What you have to do: Every line of the data is to be transcribed as it stands.
§ §
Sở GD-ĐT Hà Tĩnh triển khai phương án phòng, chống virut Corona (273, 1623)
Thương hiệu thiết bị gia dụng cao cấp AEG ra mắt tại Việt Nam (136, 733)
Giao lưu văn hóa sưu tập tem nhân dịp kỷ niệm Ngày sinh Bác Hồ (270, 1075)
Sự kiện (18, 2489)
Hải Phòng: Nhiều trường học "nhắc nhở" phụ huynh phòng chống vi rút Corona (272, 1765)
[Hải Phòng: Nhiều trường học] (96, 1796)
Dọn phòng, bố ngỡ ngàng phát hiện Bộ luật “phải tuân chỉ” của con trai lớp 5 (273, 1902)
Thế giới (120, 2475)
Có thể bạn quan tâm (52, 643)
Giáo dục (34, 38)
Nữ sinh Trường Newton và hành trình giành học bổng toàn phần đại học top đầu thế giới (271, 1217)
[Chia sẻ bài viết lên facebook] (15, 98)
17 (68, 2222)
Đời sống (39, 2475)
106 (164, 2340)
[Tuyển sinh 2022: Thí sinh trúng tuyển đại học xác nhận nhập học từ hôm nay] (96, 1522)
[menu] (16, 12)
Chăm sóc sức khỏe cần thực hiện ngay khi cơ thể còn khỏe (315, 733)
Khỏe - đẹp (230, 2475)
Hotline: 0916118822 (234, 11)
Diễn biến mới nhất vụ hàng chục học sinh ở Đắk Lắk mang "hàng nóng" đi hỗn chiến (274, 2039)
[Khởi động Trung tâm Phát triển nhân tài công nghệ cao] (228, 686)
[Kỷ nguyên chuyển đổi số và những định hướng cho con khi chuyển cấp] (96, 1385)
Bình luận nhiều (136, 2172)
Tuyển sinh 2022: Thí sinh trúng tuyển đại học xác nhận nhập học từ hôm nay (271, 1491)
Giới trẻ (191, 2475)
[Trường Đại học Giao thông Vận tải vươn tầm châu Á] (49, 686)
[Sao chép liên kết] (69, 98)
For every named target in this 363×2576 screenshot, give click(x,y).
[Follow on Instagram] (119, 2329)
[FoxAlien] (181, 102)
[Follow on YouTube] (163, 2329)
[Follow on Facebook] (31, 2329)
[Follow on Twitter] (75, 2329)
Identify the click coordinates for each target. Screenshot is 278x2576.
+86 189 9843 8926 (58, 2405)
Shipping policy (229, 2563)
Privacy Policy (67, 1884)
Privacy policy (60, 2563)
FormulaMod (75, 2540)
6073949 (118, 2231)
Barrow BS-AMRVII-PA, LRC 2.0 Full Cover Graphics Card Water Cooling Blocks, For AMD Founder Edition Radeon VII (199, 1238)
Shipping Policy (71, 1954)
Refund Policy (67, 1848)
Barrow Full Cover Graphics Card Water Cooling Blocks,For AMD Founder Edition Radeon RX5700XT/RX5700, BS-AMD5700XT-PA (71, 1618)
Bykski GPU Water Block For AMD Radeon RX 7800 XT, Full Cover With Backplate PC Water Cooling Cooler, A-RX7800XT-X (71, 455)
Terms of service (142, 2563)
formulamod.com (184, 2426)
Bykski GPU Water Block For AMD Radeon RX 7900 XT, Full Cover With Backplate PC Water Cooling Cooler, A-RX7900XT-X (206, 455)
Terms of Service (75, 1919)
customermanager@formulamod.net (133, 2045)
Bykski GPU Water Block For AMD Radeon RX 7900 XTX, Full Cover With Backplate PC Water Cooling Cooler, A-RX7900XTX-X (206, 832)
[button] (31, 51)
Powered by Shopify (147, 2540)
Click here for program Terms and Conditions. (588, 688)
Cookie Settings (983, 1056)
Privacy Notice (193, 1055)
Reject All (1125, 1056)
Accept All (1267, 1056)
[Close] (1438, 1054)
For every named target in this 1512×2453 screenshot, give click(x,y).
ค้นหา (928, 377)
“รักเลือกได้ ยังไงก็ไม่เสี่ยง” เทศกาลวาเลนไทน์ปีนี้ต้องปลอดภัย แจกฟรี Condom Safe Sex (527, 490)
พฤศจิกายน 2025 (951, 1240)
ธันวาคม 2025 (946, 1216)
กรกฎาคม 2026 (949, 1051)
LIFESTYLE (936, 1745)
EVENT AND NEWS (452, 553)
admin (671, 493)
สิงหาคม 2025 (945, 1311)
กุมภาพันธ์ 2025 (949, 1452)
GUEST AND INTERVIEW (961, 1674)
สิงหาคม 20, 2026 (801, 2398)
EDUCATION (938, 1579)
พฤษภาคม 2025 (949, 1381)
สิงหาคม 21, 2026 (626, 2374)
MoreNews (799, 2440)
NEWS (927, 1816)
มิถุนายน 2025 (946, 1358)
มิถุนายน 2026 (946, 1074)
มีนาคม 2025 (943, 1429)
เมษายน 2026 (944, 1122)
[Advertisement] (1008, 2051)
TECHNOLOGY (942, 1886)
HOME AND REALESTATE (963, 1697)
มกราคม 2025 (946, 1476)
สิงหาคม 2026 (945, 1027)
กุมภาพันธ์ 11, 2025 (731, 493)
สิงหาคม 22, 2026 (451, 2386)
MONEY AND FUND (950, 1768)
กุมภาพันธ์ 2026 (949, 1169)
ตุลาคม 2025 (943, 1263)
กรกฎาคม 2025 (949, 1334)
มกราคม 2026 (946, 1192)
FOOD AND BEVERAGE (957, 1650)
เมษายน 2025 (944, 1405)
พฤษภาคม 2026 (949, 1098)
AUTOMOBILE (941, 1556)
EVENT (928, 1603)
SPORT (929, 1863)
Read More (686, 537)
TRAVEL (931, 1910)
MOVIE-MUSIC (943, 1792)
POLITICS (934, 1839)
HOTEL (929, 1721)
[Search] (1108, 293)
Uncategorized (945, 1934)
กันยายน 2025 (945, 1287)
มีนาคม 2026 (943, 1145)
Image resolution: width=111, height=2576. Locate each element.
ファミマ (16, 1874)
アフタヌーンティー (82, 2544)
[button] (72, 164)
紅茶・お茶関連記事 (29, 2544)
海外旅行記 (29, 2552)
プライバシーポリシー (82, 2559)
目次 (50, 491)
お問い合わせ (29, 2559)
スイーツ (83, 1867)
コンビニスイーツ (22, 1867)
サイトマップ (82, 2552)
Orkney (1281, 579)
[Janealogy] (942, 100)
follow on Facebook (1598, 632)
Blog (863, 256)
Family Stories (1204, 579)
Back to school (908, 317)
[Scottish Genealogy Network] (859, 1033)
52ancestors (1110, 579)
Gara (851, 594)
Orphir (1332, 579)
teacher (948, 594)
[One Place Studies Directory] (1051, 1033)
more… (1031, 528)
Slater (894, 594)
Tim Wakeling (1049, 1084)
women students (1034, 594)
§ §
Your response:
Sở GD-ĐT Hà Tĩnh triển khai phương án phòng, chống virut Corona (273, 1623)
Thương hiệu thiết bị gia dụng cao cấp AEG ra mắt tại Việt Nam (136, 733)
Giao lưu văn hóa sưu tập tem nhân dịp kỷ niệm Ngày sinh Bác Hồ (270, 1075)
Sự kiện (18, 2489)
Hải Phòng: Nhiều trường học "nhắc nhở" phụ huynh phòng chống vi rút Corona (272, 1765)
[Hải Phòng: Nhiều trường học] (96, 1796)
Dọn phòng, bố ngỡ ngàng phát hiện Bộ luật “phải tuân chỉ” của con trai lớp 5 (273, 1902)
Thế giới (120, 2475)
Có thể bạn quan tâm (52, 643)
Giáo dục (34, 38)
Nữ sinh Trường Newton và hành trình giành học bổng toàn phần đại học top đầu thế giới (271, 1217)
[Chia sẻ bài viết lên facebook] (15, 98)
17 (68, 2222)
Đời sống (39, 2475)
106 (164, 2340)
[Tuyển sinh 2022: Thí sinh trúng tuyển đại học xác nhận nhập học từ hôm nay] (96, 1522)
[menu] (16, 12)
Chăm sóc sức khỏe cần thực hiện ngay khi cơ thể còn khỏe (315, 733)
Khỏe - đẹp (230, 2475)
Hotline: 0916118822 (234, 11)
Diễn biến mới nhất vụ hàng chục học sinh ở Đắk Lắk mang "hàng nóng" đi hỗn chiến (274, 2039)
[Khởi động Trung tâm Phát triển nhân tài công nghệ cao] (228, 686)
[Kỷ nguyên chuyển đổi số và những định hướng cho con khi chuyển cấp] (96, 1385)
Bình luận nhiều (136, 2172)
Tuyển sinh 2022: Thí sinh trúng tuyển đại học xác nhận nhập học từ hôm nay (271, 1491)
Giới trẻ (191, 2475)
[Trường Đại học Giao thông Vận tải vươn tầm châu Á] (49, 686)
[Sao chép liên kết] (69, 98)
For every named target in this 363×2576 screenshot, give click(x,y).
[Follow on Instagram] (119, 2329)
[FoxAlien] (181, 102)
[Follow on YouTube] (163, 2329)
[Follow on Facebook] (31, 2329)
[Follow on Twitter] (75, 2329)
Identify the click coordinates for each target. Screenshot is 278x2576.
+86 189 9843 8926 (58, 2405)
Shipping policy (229, 2563)
Privacy Policy (67, 1884)
Privacy policy (60, 2563)
FormulaMod (75, 2540)
6073949 (118, 2231)
Barrow BS-AMRVII-PA, LRC 2.0 Full Cover Graphics Card Water Cooling Blocks, For AMD Founder Edition Radeon VII (199, 1238)
Shipping Policy (71, 1954)
Refund Policy (67, 1848)
Barrow Full Cover Graphics Card Water Cooling Blocks,For AMD Founder Edition Radeon RX5700XT/RX5700, BS-AMD5700XT-PA (71, 1618)
Bykski GPU Water Block For AMD Radeon RX 7800 XT, Full Cover With Backplate PC Water Cooling Cooler, A-RX7800XT-X (71, 455)
Terms of service (142, 2563)
formulamod.com (184, 2426)
Bykski GPU Water Block For AMD Radeon RX 7900 XT, Full Cover With Backplate PC Water Cooling Cooler, A-RX7900XT-X (206, 455)
Terms of Service (75, 1919)
customermanager@formulamod.net (133, 2045)
Bykski GPU Water Block For AMD Radeon RX 7900 XTX, Full Cover With Backplate PC Water Cooling Cooler, A-RX7900XTX-X (206, 832)
[button] (31, 51)
Powered by Shopify (147, 2540)
Click here for program Terms and Conditions. (588, 688)
Cookie Settings (983, 1056)
Privacy Notice (193, 1055)
Reject All (1125, 1056)
Accept All (1267, 1056)
[Close] (1438, 1054)
For every named target in this 1512×2453 screenshot, give click(x,y).
ค้นหา (928, 377)
“รักเลือกได้ ยังไงก็ไม่เสี่ยง” เทศกาลวาเลนไทน์ปีนี้ต้องปลอดภัย แจกฟรี Condom Safe Sex (527, 490)
พฤศจิกายน 2025 (951, 1240)
ธันวาคม 2025 (946, 1216)
กรกฎาคม 2026 (949, 1051)
LIFESTYLE (936, 1745)
EVENT AND NEWS (452, 553)
admin (671, 493)
สิงหาคม 2025 (945, 1311)
กุมภาพันธ์ 2025 (949, 1452)
GUEST AND INTERVIEW (961, 1674)
สิงหาคม 20, 2026 (801, 2398)
EDUCATION (938, 1579)
พฤษภาคม 2025 (949, 1381)
สิงหาคม 21, 2026 (626, 2374)
MoreNews (799, 2440)
NEWS (927, 1816)
มิถุนายน 2025 (946, 1358)
มิถุนายน 2026 (946, 1074)
มีนาคม 2025 (943, 1429)
เมษายน 2026 (944, 1122)
[Advertisement] (1008, 2051)
TECHNOLOGY (942, 1886)
HOME AND REALESTATE (963, 1697)
มกราคม 2025 (946, 1476)
สิงหาคม 2026 (945, 1027)
กุมภาพันธ์ 11, 2025 (731, 493)
สิงหาคม 22, 2026 (451, 2386)
MONEY AND FUND (950, 1768)
กุมภาพันธ์ 2026 (949, 1169)
ตุลาคม 2025 (943, 1263)
กรกฎาคม 2025 (949, 1334)
มกราคม 2026 (946, 1192)
FOOD AND BEVERAGE (957, 1650)
เมษายน 2025 (944, 1405)
พฤษภาคม 2026 (949, 1098)
AUTOMOBILE (941, 1556)
EVENT (928, 1603)
SPORT (929, 1863)
Read More (686, 537)
TRAVEL (931, 1910)
MOVIE-MUSIC (943, 1792)
POLITICS (934, 1839)
HOTEL (929, 1721)
[Search] (1108, 293)
Uncategorized (945, 1934)
กันยายน 2025 (945, 1287)
มีนาคม 2026 (943, 1145)
Image resolution: width=111, height=2576. Locate each element.
ファミマ (16, 1874)
アフタヌーンティー (82, 2544)
[button] (72, 164)
紅茶・お茶関連記事 (29, 2544)
海外旅行記 (29, 2552)
プライバシーポリシー (82, 2559)
目次 (50, 491)
お問い合わせ (29, 2559)
スイーツ (83, 1867)
コンビニスイーツ (22, 1867)
サイトマップ (82, 2552)
Orkney (1281, 579)
[Janealogy] (942, 100)
follow on Facebook (1598, 632)
Blog (863, 256)
Family Stories (1204, 579)
Back to school (908, 317)
[Scottish Genealogy Network] (859, 1033)
52ancestors (1110, 579)
Gara (851, 594)
Orphir (1332, 579)
teacher (948, 594)
[One Place Studies Directory] (1051, 1033)
more… (1031, 528)
Slater (894, 594)
Tim Wakeling (1049, 1084)
women students (1034, 594)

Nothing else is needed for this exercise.